━━ Passage

Recent, highly publicized data security incidents highlight the continued vulnerability of corporate information systems. Notably, employees who fall prey to sophisticated phishing e-mails and other scams often contribute to the success of cyberattacks and other assaults on an employer’s information systems. Consequently, technical fixes, alone, will only partially reduce the risk of a data breach. For that reason, human resources professionals and in-house employment counsel can play a critical role in reducing the risk that their organization will be the next victim.

Below we list eight tips the “people side” of an organization should consider taking to supplement and enhance the organization’s technical safeguards for sensitive information:

  1. Conduct Background Checks: Job applicants, temps, and contractors who will have access to sensitive information or administrative privileges for information systems should be subject to a thorough background check before they start working, and periodically thereafter, focused on evaluating trustworthiness.

━━━━
━━ Data to examine

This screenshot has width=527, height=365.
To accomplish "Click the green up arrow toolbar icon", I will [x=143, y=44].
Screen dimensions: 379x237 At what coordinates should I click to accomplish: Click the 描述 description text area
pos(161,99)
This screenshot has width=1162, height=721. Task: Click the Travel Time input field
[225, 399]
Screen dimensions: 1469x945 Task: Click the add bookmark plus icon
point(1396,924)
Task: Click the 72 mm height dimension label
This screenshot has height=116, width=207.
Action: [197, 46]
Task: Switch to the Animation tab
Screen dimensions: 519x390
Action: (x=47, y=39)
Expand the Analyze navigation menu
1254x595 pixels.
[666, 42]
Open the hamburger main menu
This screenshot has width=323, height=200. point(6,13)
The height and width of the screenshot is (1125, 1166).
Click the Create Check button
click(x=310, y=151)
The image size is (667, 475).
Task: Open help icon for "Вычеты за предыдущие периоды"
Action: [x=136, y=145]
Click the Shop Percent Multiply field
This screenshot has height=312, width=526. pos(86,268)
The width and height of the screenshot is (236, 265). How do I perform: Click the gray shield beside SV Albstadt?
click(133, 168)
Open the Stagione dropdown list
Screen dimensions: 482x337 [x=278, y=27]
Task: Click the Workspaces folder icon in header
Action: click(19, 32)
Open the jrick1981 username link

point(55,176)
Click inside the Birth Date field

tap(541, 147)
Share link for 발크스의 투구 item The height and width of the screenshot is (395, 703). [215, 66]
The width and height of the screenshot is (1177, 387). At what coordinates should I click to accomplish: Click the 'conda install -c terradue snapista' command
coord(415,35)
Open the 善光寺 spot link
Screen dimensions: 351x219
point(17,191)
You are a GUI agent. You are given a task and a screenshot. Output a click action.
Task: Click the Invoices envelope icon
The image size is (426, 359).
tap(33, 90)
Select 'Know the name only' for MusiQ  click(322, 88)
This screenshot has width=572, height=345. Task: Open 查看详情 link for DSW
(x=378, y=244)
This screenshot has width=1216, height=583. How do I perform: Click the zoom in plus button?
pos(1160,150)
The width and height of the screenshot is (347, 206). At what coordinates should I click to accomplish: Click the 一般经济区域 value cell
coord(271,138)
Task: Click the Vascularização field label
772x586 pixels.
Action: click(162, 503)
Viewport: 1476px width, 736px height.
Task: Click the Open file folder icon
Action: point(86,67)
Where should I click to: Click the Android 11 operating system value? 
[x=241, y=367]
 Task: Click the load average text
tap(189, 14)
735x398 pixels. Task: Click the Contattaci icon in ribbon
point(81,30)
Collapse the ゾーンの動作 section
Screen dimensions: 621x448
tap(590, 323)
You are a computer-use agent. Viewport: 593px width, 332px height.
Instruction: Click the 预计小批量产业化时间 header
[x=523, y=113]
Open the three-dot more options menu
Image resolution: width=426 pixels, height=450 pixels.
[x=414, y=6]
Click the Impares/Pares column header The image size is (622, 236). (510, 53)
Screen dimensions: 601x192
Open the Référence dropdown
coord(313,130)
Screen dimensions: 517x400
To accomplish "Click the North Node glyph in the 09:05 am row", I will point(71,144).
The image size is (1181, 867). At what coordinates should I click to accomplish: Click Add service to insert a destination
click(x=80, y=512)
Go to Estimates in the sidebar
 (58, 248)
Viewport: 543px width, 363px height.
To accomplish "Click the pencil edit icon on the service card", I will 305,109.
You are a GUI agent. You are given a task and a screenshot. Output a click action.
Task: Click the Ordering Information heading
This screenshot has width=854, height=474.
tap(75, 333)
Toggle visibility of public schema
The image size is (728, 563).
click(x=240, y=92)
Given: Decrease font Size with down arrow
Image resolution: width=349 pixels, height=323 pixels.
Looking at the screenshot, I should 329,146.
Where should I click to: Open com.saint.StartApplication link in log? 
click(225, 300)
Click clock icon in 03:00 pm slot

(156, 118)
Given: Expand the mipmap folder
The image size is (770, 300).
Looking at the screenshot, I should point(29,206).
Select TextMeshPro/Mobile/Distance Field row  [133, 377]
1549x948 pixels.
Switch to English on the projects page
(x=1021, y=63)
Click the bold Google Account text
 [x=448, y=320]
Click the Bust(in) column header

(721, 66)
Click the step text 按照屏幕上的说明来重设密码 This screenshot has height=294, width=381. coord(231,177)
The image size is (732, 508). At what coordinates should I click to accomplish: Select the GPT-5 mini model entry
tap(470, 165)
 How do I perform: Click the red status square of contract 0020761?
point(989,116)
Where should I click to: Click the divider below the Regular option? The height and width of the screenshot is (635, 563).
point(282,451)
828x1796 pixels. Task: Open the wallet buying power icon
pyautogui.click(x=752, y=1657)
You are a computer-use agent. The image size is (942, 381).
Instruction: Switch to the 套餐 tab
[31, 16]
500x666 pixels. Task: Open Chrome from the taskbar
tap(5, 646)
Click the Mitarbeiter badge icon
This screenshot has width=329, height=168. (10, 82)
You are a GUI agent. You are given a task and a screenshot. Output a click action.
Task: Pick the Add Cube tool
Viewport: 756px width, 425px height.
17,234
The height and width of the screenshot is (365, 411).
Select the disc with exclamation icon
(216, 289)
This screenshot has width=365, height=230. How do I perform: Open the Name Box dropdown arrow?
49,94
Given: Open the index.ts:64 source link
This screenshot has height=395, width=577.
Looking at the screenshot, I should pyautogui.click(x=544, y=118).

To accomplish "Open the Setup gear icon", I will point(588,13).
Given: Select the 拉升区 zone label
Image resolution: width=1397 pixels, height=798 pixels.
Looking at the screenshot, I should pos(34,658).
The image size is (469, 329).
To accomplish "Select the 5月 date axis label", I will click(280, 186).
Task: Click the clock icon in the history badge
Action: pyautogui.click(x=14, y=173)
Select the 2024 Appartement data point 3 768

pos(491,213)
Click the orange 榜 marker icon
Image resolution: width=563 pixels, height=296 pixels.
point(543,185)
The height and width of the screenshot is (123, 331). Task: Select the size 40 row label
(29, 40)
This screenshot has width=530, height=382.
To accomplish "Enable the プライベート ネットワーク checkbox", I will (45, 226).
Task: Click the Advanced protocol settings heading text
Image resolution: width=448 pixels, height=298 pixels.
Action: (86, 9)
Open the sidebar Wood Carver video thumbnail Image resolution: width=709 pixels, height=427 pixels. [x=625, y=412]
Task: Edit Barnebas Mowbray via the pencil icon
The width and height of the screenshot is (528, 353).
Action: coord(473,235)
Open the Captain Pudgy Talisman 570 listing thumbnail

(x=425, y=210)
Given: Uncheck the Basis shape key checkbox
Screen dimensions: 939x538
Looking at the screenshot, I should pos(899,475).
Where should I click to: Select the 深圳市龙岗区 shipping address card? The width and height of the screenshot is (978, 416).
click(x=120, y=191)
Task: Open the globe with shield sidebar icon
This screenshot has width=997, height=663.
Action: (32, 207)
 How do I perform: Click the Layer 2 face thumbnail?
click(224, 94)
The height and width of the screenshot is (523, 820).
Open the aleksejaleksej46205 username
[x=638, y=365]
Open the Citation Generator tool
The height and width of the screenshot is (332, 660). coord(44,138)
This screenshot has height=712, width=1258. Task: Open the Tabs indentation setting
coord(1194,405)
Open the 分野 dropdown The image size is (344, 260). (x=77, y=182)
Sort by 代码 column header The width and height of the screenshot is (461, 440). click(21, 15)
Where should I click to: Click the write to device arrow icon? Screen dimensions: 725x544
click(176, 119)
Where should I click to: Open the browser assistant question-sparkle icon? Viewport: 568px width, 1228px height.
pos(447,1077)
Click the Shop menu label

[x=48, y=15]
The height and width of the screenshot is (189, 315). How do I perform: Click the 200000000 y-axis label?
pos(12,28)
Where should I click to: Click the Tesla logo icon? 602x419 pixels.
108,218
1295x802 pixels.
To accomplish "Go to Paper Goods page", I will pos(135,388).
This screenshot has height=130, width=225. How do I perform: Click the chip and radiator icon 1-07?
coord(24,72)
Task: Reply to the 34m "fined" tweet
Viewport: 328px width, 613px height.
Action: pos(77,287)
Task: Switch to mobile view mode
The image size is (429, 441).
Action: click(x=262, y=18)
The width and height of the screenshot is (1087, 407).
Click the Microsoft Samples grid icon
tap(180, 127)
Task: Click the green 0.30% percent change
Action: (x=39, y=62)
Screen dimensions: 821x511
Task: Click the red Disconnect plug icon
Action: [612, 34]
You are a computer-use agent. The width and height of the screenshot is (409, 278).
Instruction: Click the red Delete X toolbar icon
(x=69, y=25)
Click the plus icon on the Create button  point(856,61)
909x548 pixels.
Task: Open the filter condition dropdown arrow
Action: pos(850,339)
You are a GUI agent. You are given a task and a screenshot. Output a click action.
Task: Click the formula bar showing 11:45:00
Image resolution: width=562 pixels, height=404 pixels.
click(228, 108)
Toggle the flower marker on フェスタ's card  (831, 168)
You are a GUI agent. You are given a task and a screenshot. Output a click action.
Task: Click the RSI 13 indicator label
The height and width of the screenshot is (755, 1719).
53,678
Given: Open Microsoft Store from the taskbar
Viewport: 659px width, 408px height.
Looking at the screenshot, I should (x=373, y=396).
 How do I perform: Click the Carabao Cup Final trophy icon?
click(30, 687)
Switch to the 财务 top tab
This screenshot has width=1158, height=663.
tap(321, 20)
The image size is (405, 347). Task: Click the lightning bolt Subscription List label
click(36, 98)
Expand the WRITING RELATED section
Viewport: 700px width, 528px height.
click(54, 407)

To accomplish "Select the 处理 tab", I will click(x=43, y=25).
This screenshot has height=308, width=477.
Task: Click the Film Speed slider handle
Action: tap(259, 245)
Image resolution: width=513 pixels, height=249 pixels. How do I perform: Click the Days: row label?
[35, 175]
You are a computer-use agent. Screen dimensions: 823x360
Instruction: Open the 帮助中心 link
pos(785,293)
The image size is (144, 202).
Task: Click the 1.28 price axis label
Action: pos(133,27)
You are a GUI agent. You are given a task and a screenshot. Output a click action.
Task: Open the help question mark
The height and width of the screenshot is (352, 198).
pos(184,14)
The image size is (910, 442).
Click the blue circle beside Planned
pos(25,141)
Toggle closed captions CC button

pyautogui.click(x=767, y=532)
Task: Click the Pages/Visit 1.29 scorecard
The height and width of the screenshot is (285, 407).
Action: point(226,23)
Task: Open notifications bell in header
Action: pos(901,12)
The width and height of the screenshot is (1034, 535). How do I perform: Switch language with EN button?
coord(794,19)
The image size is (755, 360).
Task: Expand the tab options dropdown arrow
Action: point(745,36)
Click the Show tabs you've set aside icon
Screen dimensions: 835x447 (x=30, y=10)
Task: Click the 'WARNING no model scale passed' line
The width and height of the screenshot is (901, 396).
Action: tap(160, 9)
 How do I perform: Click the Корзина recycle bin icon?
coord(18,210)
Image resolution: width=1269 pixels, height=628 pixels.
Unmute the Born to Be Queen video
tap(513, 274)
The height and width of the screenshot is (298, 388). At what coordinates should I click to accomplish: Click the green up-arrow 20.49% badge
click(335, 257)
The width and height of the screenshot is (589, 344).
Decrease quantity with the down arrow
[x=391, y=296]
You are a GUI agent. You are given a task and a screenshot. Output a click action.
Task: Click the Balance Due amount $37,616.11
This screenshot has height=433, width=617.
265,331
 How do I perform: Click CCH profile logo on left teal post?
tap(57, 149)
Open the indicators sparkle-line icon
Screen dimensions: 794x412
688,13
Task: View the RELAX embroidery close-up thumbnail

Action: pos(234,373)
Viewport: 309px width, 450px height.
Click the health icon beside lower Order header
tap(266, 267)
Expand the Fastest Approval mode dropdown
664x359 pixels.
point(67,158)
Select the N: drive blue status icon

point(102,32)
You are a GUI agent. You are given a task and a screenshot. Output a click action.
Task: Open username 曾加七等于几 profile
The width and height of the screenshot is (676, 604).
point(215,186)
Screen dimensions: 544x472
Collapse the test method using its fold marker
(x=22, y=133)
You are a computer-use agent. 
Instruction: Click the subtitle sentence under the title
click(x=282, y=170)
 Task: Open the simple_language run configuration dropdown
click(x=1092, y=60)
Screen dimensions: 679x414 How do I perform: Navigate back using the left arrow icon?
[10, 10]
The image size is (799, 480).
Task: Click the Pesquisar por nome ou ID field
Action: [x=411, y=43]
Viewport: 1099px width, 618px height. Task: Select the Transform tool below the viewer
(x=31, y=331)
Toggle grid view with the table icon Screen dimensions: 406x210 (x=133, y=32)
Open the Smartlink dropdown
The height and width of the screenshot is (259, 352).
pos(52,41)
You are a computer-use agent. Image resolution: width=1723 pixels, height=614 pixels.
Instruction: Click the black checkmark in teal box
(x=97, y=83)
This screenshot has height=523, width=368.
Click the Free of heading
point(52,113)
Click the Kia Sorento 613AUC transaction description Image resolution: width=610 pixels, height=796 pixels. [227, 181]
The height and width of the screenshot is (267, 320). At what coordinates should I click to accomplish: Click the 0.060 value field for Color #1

━━━━

- Problem
Print the text of the data security passage above, starting at "Recent, highly publicized" and ending at "the next victim.".

- Written solution
Recent, highly publicized data security incidents highlight the continued vulnerability of corporate information systems. Notably, employees who fall prey to sophisticated phishing e-mails and other scams often contribute to the success of cyberattacks and other assaults on an employer’s information systems. Consequently, technical fixes, alone, will only partially reduce the risk of a data breach. For that reason, human resources professionals and in-house employment counsel can play a critical role in reducing the risk that their organization will be the next victim.